[R] MarioNETte: Few-shot Face Reenactment Preserving Identity of Unseen Targets
- Project page: https://hyperconnect.github.io/MarioNETte/
- Paper: https://arxiv.org/abs/1911.08139
- Video: https://youtu.be/Y6HE1DtdJHg
Here’s a summary of the work. We can perform face reenactments under a few-shot or even a one-shot setting, where only a single target face image is provided. Previous approaches to face reenactments had a hard time preserving the identity of the target and tried to avoid the problem through fine-tuning or choosing a driver that does not diverge too much from the target. We tried to tackle this “identity preservation problem” through several novel components.
Instead of working with a spatial-agnostic representation of a driver or a target, we encode the style information to a spatial-information preserving representation. This allows us to maintain the details that easily get lost when utilizing spatial-agnostic representation such as those attained from AdaIN layers.
We proposed image attention blocks and feature alignment modules to attend to a specific location and warp feature-level information as well. Combining attention and flow allows us to naturally deal with multiple target images, making the proposed model to gracefully handle one-shot and few-shot settings without resorting to reductions such as sum/max/average pooling.

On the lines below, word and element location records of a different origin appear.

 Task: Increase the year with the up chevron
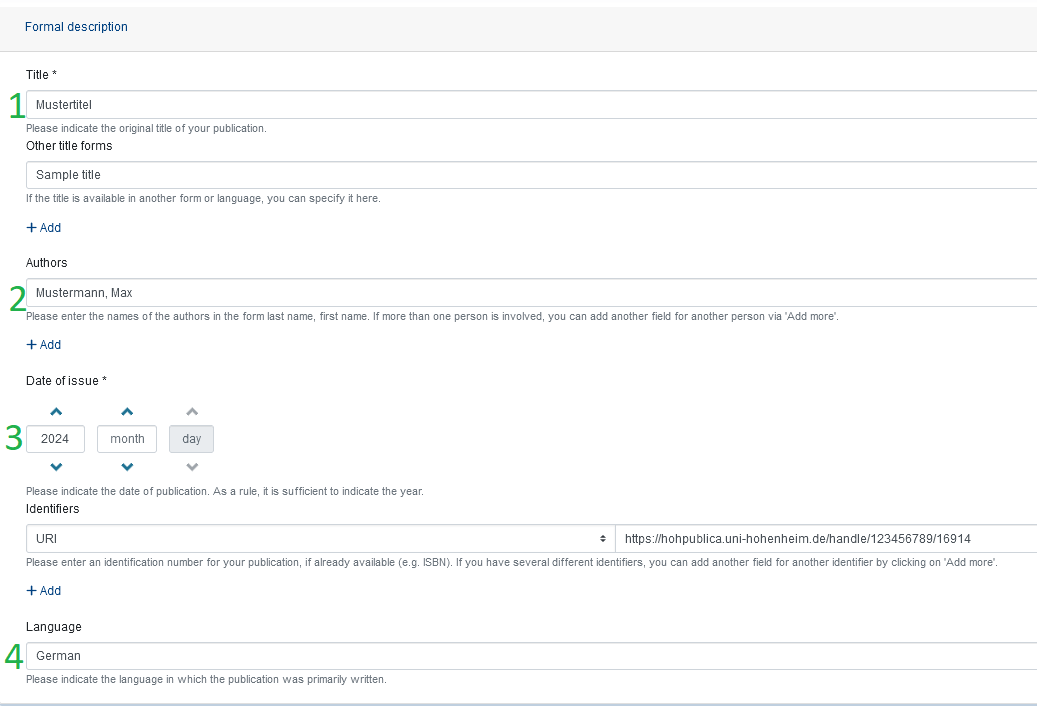pyautogui.click(x=56, y=411)
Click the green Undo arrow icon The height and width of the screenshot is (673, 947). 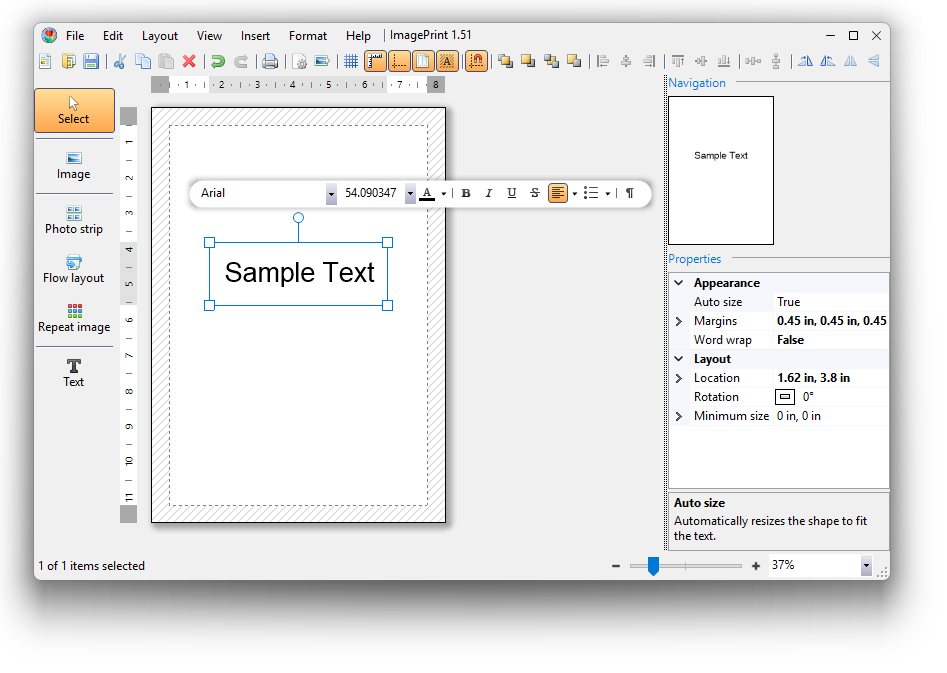pos(217,61)
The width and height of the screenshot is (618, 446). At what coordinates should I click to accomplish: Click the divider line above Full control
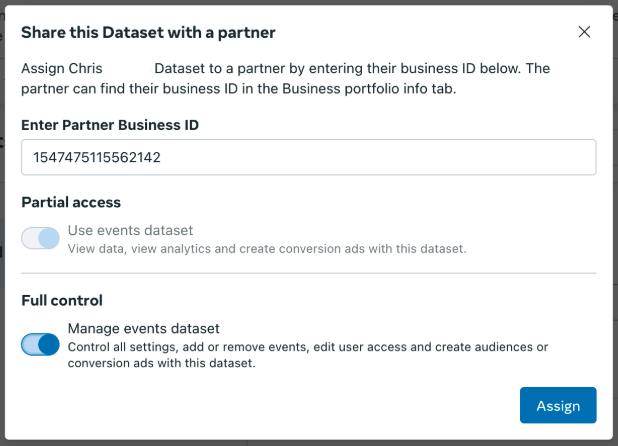pos(308,273)
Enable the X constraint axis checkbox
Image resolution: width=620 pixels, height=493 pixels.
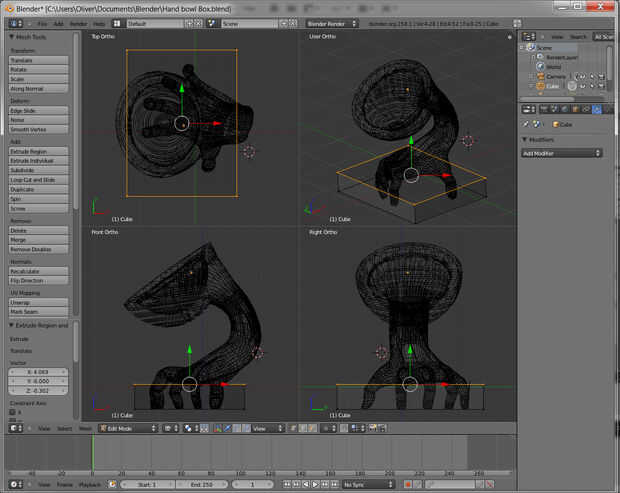coord(13,411)
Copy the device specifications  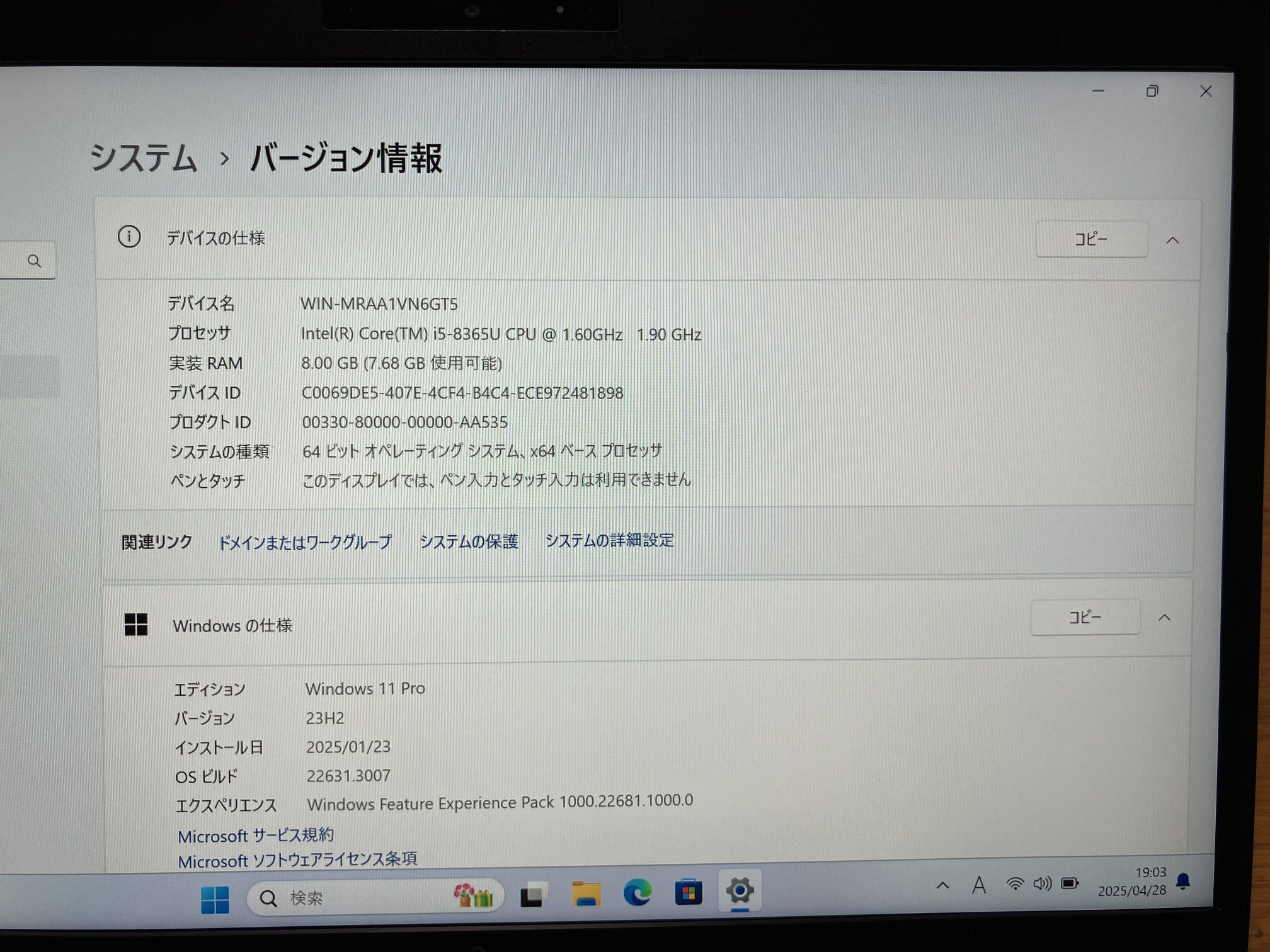pyautogui.click(x=1091, y=239)
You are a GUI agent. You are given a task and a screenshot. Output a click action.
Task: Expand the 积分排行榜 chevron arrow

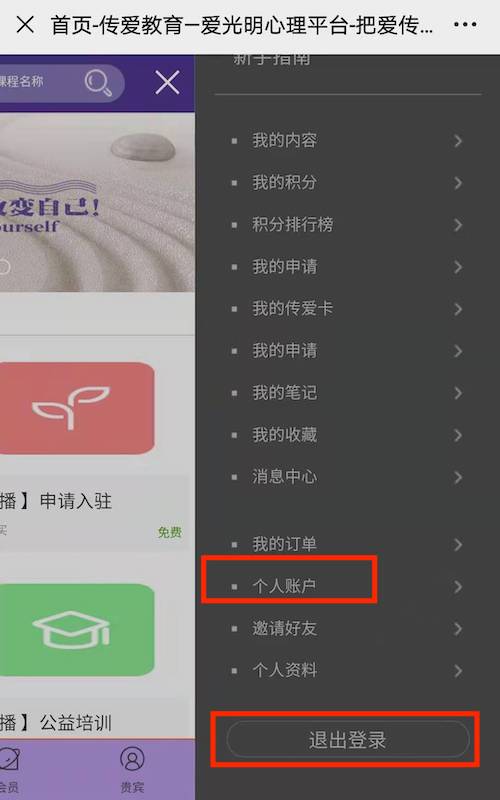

Another part of the contribution is the landmark transformer, where we alleviate the identity preservation problem even further. When the driver’s landmark differs a lot from that of the target, the reenacted face tends to resemble the driver’s facial characteristics. Landmark transformer disentangles the identity and expression and can be trained in an unsupervised fashion.
Check out the video and tell us what you think. Thanks!